▸ **YOUR INSTRUCTIONS**
What you hand back must match the listing exactly.
───
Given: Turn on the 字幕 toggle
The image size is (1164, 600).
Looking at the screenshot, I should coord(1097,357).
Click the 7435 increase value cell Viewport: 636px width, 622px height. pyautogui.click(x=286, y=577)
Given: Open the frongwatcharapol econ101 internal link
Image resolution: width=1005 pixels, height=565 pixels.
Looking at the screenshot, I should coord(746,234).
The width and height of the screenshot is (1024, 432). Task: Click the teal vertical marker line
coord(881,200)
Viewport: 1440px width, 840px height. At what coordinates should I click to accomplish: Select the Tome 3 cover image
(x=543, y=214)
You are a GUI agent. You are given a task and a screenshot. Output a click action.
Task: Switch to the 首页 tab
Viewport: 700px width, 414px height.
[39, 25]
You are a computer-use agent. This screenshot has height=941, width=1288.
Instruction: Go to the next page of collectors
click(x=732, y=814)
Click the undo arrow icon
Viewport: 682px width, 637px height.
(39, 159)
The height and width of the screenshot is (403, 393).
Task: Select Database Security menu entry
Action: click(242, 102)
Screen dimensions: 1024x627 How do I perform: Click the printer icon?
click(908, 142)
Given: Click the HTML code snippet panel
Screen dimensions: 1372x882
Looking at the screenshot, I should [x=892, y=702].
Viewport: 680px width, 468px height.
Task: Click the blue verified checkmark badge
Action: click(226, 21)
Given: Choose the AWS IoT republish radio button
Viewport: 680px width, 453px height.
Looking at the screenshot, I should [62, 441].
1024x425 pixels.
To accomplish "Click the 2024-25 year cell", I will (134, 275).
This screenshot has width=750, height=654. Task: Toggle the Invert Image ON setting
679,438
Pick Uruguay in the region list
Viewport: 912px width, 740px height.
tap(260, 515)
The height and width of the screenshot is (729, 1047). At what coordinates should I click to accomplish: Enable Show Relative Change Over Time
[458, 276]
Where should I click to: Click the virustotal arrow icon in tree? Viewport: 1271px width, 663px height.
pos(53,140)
───
▸ **EXERCISE OUTPUT**
Given: Turn on the 字幕 toggle
The image size is (1164, 600).
Looking at the screenshot, I should coord(1097,357).
Click the 7435 increase value cell Viewport: 636px width, 622px height. pyautogui.click(x=286, y=577)
Given: Open the frongwatcharapol econ101 internal link
Image resolution: width=1005 pixels, height=565 pixels.
Looking at the screenshot, I should coord(746,234).
The width and height of the screenshot is (1024, 432). Task: Click the teal vertical marker line
coord(881,200)
Viewport: 1440px width, 840px height. At what coordinates should I click to accomplish: Select the Tome 3 cover image
(x=543, y=214)
You are a GUI agent. You are given a task and a screenshot. Output a click action.
Task: Switch to the 首页 tab
Viewport: 700px width, 414px height.
[39, 25]
You are a computer-use agent. This screenshot has height=941, width=1288.
Instruction: Go to the next page of collectors
click(x=732, y=814)
Click the undo arrow icon
Viewport: 682px width, 637px height.
(39, 159)
The height and width of the screenshot is (403, 393).
Task: Select Database Security menu entry
Action: click(242, 102)
Screen dimensions: 1024x627 How do I perform: Click the printer icon?
click(908, 142)
Given: Click the HTML code snippet panel
Screen dimensions: 1372x882
Looking at the screenshot, I should [x=892, y=702].
Viewport: 680px width, 468px height.
Task: Click the blue verified checkmark badge
Action: click(226, 21)
Given: Choose the AWS IoT republish radio button
Viewport: 680px width, 453px height.
Looking at the screenshot, I should [62, 441].
1024x425 pixels.
To accomplish "Click the 2024-25 year cell", I will (134, 275).
This screenshot has width=750, height=654. Task: Toggle the Invert Image ON setting
679,438
Pick Uruguay in the region list
Viewport: 912px width, 740px height.
tap(260, 515)
The height and width of the screenshot is (729, 1047). At what coordinates should I click to accomplish: Enable Show Relative Change Over Time
[458, 276]
Where should I click to: Click the virustotal arrow icon in tree? Viewport: 1271px width, 663px height.
pos(53,140)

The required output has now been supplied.